┌──
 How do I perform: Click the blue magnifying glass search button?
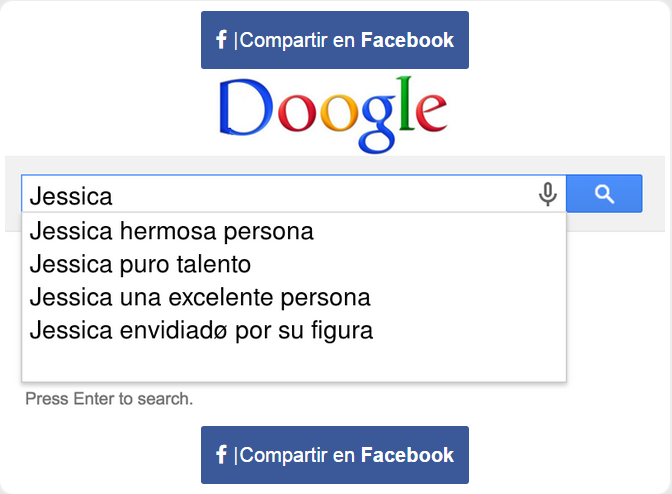tap(604, 194)
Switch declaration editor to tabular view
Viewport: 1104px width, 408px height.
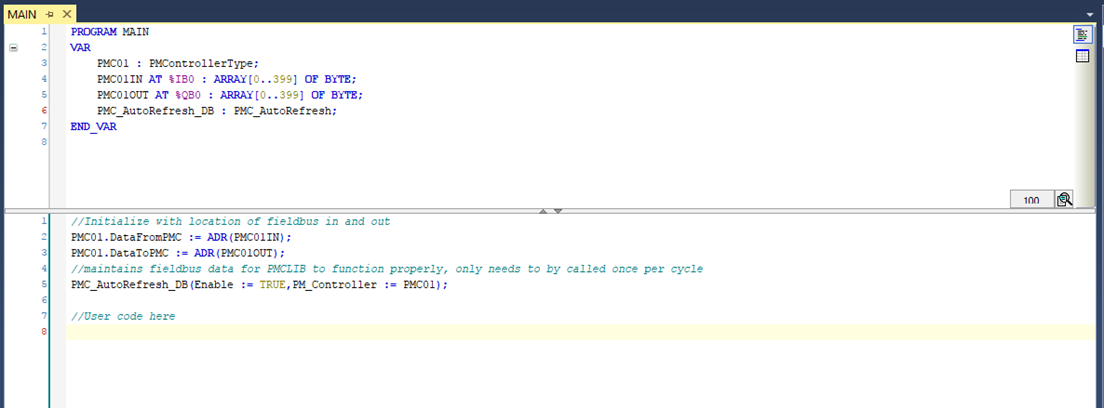(1082, 56)
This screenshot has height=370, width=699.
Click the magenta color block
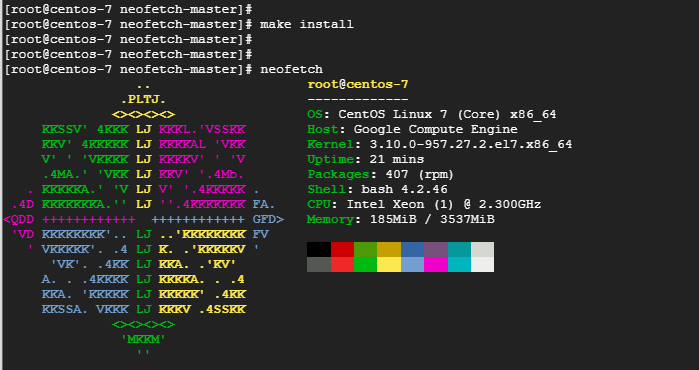tap(436, 264)
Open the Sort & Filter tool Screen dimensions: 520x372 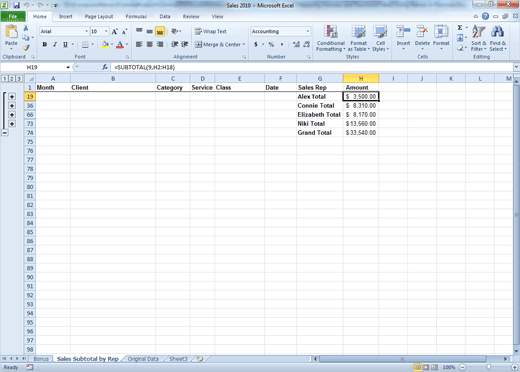click(x=479, y=39)
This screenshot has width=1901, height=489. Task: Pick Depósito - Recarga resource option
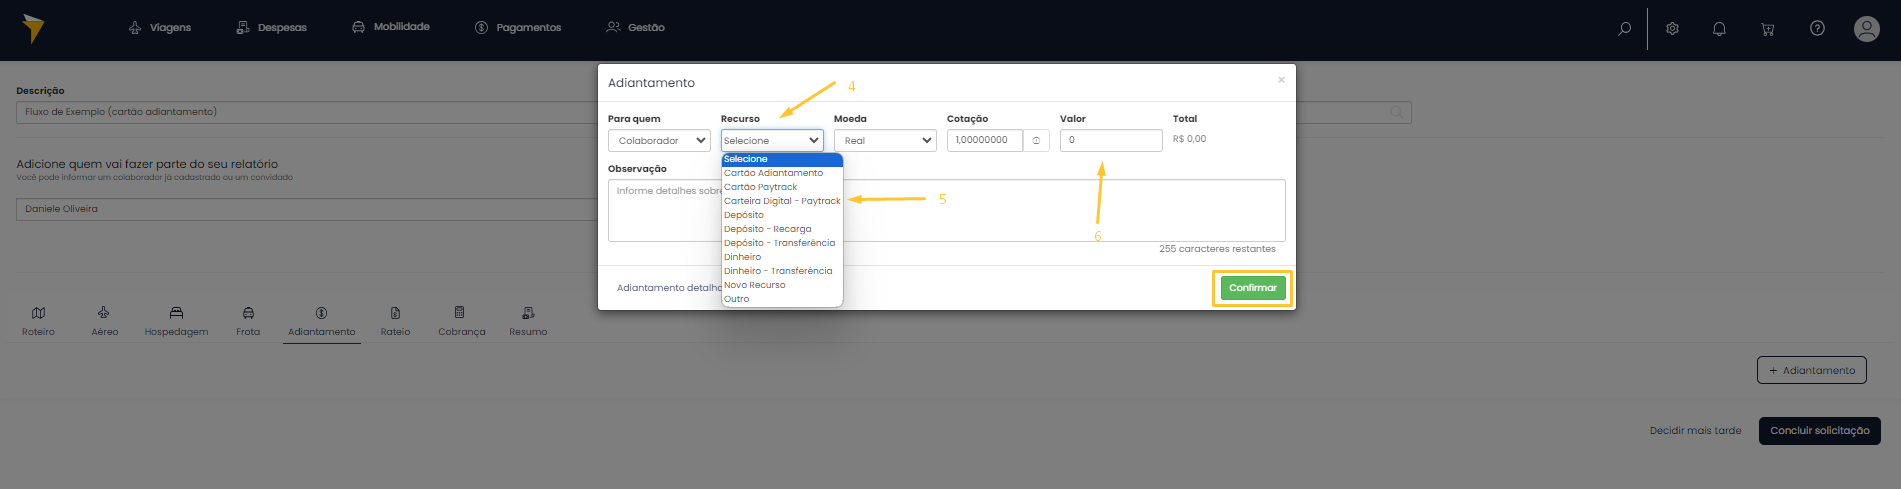pyautogui.click(x=767, y=229)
└──
**Exercise prompt**. The answer consists of the lines from the one holding "This screenshot has width=1901, height=489." to the end of the records, inclusive, restated exactly and without pictures.

**Reply to the task**.
This screenshot has width=1901, height=489. Task: Pick Depósito - Recarga resource option
pyautogui.click(x=767, y=229)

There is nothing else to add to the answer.